As for my experience, I was living away from home when I gave birth to Ely. Since I was islands away from my family and friends, and had zero knowledge of nurturing a newborn, figuring out on my own the ‘how tos’ has been my thing. Google became my best friend and FB groups for moms like me became my go-to whenever I needed help. It was really overwhelming, yet little by little, I cope up and could eventually do things on my own. It’s maternal instinct, I guess.

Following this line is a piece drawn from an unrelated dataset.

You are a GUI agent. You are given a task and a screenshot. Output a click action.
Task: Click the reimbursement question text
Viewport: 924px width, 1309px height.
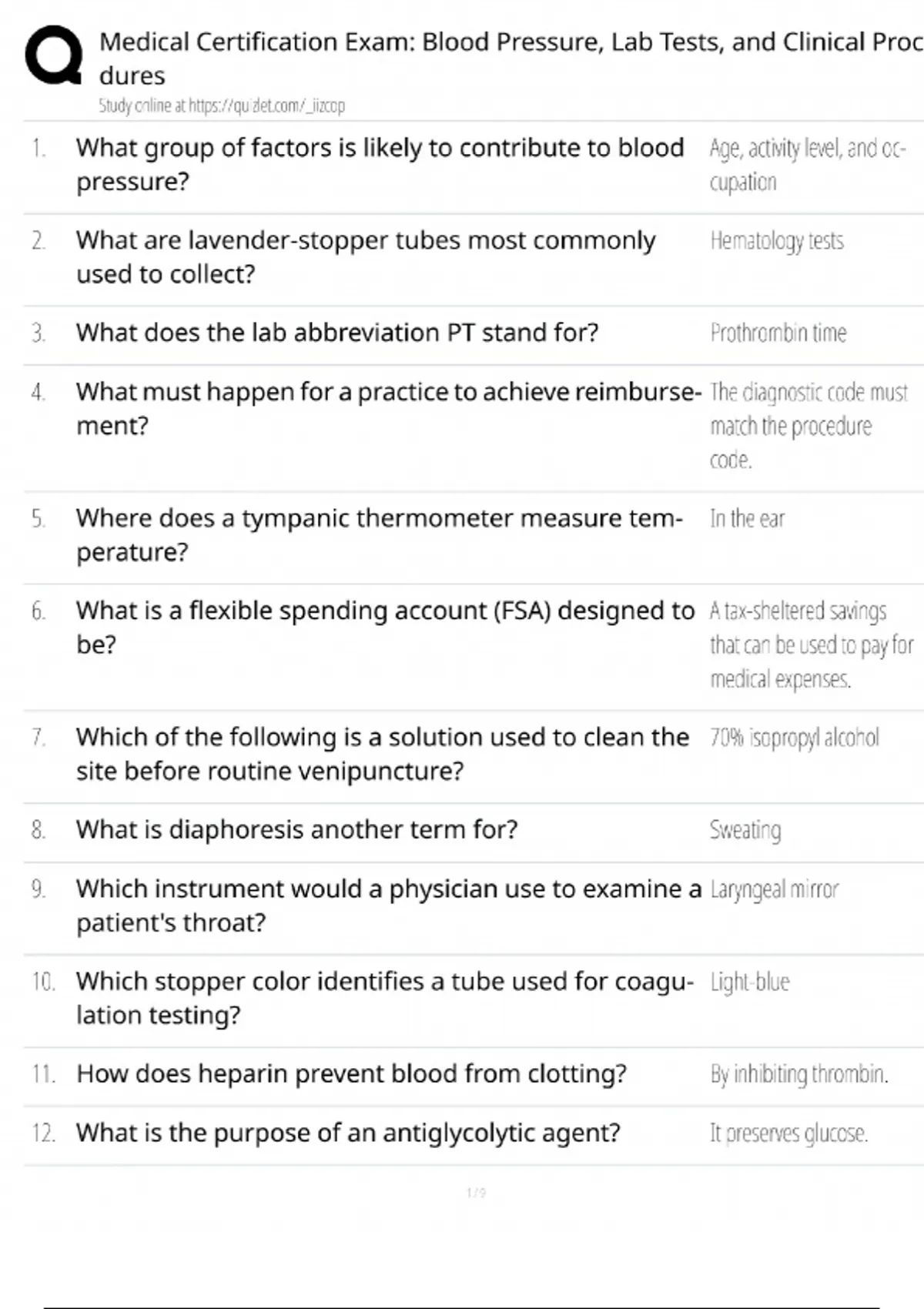click(388, 408)
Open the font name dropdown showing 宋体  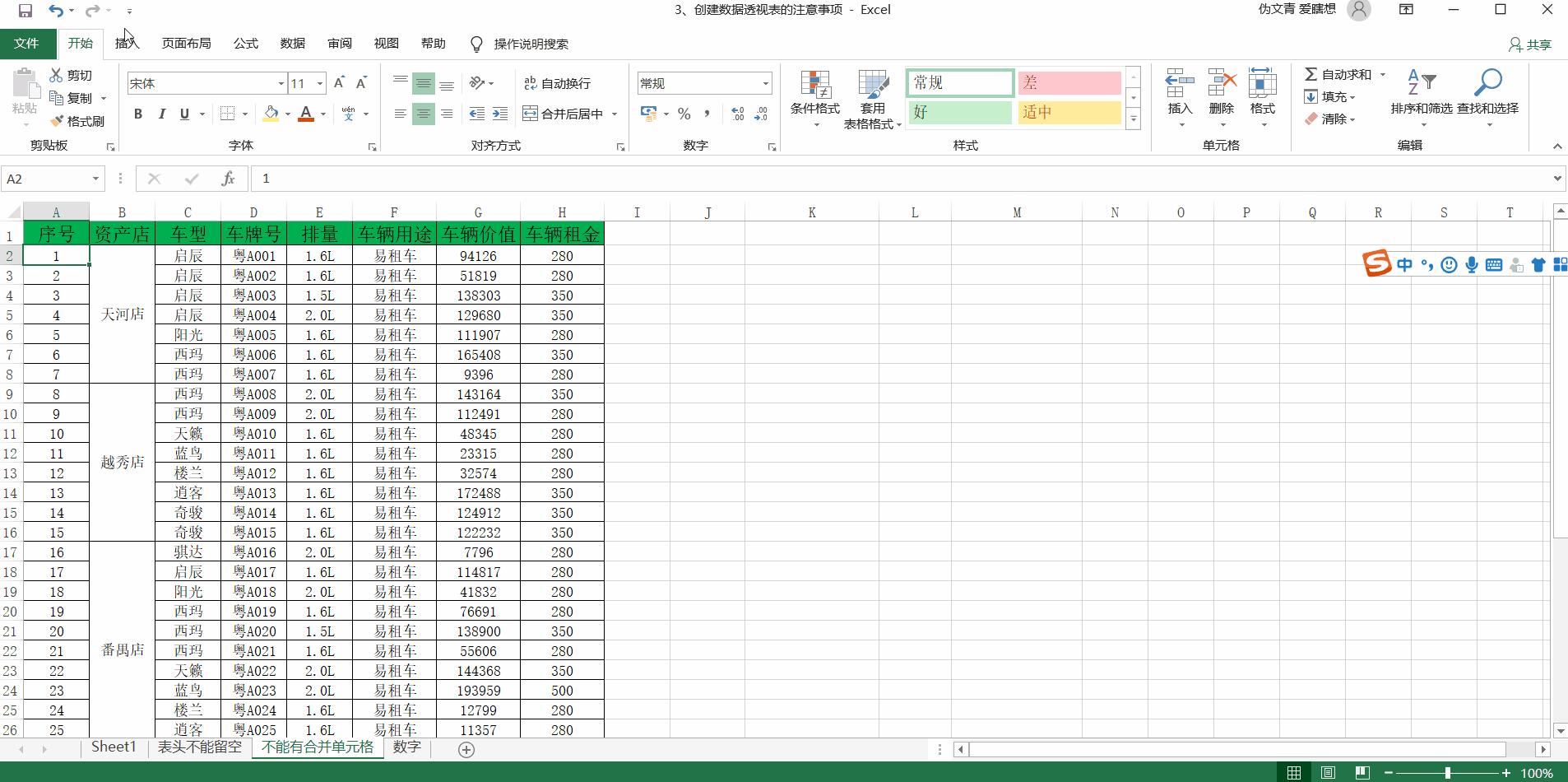pyautogui.click(x=281, y=83)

Then came sleepless nights when I decided to exclusively breastfeed Ely, whom I fed on demand. I did everything a mother would do to provide the best care a child needed. But then, I got so flabbergasted with my tasks that led me to neglecting myself. Yes, there was a time that my looks temporarily did not matter. Then it hit me, PPD or postpartum depression was in my door. I succumbed. Ely was only a few months old then when I was losing my sanity with the routine at home, with a new born, and with no one to talk to who could understand and empathize with me. Knowing that I needed help for Ely and a listener for myself, I then decided to go home to my hometown. This helped me to de-stress a bit and divert my thoughts for a while. Nevertheless, the worst episode of my PPD happened while we were on a ship going home from Leyte then Cebu then to CDO. It was just me and Ely, he won’t go to sleep because he was uncomfortable of humidity, and the lights were so bright. It was a long day for me, haven’t slept for more than 24, stressed, exhausted, and drained. The crowded passengers made the surrounding hot, and then here was my little companion on top of fussing and crying. Crazy thoughts came to my mind like jumping off the ship or tossing Ely into the dark waters. I battled with those thoughts: laid there, embraced Ely tightly, closed my eyes and prayed. Repeatedly, I called out who God is in my life. I kept on praying until I calmed down. After a few while, Ely fell to slumber.

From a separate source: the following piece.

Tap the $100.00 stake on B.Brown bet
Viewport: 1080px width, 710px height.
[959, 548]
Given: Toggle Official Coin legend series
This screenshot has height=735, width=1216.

That short break somehow helped me with what I was going through. I went back to Leyte renewed with an even better perspective on being a new mom. Here’s what 2 Corinthians 12:9 says: “But he said to me, My grace is sufficient for you, for my power is made perfect in weakness. Therefore I will boast all the more gladly about my weaknesses, so that Christs power may rest on me.” This reminded me once again that I should not rely on my own self. Instead, acknowledge my weaknesses and rely on God’s grace daily. Truly, it was by His grace that I was able to overcome such trial.
A lot of things happened since then, but I vowed to do the best that I can for Ely supporting him to be the kind of person that God wants him to be. To do this, I wear many hats to train him. Things like being a researcher (who provides him excellent activities), teacher (who prepares lesson plans and practices appropriate teaching methods), playmate (who plays with him to make leisure time more fun), cheerleader (who roots and rejoices on his milestones), spiritual guide (who points him to loving Jesus) and a mother (who loves him unconditionally) are surprising titles I never thought to do.
Indeed, motherhood is a tough job. It has no compensation but seeing your child growing to be responsible, respectful, God-fearing, joyful and healthy is more than enough.
To all the new moms out there, embrace motherhood with gladness while relying on God’s daily, sufficient grace.
To all those who have mommy friends, take some time to be there, listen and pray for them.